Students rally to restore the SUNY budget
Students gathered in Founders Plaza with their signs on Wednesday, some of which read "No Tuition Hikes: 0 percent," "UB 2012: The End of Public Education is Near" and "Student Debt Bails Out Wall Street." But the rally was not like the violent UB protest in 1970, the one for which the school has gained national notoriety.
Instead, it was an air of confident personal vindication in the students' peaceful assembly that got everyone's attention, as the protestors stood shoulder-to-shoulder to actively defend a cause for which they needed no self-convincing.
Students gathered to protest state budget cuts and the Public Higher Education Empowerment and Innovation Act (PHEEIA), which would give the SUNY administration blanket authority to raise tuition, without having to consult New York State legislature.
The Graduate Student Employees Union (CWA Local 1104) and UB Students Against Sweatshops spearheaded the rally, as advocates of United University Professions and the Civil Service Employees Union joined them below the administrative offices of Capen Hall.

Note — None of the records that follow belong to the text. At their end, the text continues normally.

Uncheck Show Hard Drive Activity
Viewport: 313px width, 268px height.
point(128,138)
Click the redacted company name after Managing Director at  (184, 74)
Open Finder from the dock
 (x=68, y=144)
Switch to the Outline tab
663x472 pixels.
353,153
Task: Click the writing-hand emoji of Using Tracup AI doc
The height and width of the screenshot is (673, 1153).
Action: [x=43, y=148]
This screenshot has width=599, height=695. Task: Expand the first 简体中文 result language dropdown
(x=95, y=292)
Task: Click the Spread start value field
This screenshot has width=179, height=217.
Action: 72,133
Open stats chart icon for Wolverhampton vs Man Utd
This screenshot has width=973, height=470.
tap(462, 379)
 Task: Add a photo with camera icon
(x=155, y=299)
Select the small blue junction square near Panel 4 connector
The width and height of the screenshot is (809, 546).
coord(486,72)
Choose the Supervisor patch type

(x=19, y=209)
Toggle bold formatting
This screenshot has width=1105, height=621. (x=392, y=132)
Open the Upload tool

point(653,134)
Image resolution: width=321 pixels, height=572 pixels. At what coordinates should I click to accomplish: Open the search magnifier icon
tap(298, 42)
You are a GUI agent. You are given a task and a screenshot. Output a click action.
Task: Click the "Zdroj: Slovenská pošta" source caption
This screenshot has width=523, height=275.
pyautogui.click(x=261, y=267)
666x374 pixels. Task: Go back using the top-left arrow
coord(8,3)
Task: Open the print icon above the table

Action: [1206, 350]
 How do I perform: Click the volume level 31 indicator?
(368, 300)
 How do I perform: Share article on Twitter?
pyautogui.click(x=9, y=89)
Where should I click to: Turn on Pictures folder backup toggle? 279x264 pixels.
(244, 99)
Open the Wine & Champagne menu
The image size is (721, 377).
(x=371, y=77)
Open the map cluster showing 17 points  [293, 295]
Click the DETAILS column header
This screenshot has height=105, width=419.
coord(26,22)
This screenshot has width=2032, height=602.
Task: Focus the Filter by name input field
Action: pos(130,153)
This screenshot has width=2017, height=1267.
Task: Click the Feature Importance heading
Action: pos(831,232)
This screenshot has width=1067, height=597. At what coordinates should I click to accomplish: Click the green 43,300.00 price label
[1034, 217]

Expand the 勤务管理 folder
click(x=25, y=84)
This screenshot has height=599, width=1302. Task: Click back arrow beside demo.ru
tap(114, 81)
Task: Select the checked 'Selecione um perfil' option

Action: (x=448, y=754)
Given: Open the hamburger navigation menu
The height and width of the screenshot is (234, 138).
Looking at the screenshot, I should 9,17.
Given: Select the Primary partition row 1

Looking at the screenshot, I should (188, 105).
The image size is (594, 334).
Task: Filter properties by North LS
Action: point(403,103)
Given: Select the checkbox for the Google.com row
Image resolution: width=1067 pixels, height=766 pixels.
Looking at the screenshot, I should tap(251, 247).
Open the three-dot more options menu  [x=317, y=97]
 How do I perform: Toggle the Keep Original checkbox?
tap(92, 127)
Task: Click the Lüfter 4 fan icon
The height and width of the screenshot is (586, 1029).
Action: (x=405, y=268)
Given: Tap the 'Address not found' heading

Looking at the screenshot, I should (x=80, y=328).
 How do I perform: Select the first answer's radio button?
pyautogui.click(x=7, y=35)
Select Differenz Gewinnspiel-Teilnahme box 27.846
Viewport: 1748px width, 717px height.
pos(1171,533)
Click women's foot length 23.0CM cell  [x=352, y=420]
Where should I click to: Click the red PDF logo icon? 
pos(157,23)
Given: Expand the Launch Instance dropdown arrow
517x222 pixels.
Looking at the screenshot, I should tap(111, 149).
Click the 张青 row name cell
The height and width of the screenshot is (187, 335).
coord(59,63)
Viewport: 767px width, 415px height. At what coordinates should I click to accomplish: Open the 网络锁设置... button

"We are opposed to PHEEIA, as it would allow SUNY to increase tuition and open its campuses to private, profit-driven interests," said Christopher Buckman, a graduate philosophy student at UB and Chief Steward of GSEU. "State schools are intended to be accessible and affordable, and this privatization of funding would eliminate the entire point of state education by putting the responsibility of funding on students and their families."
From April of 2008 to the present day, UB has seen a state tax funding loss of $40 million, according to the GSEU. The school's worry is that PHEEIA will allow the state to further reduce funding for SUNY, and that the steady increases in tuition proposed are at risk of not covering University operational costs, but instead are making up for the state budgetary gap.
They fear that tuition increases will bail the state out of debt on the backs of student loans, as private interests in the SUNY administration will contract jobs off-campus to non-union labor, so that they can pay less for outsourced service.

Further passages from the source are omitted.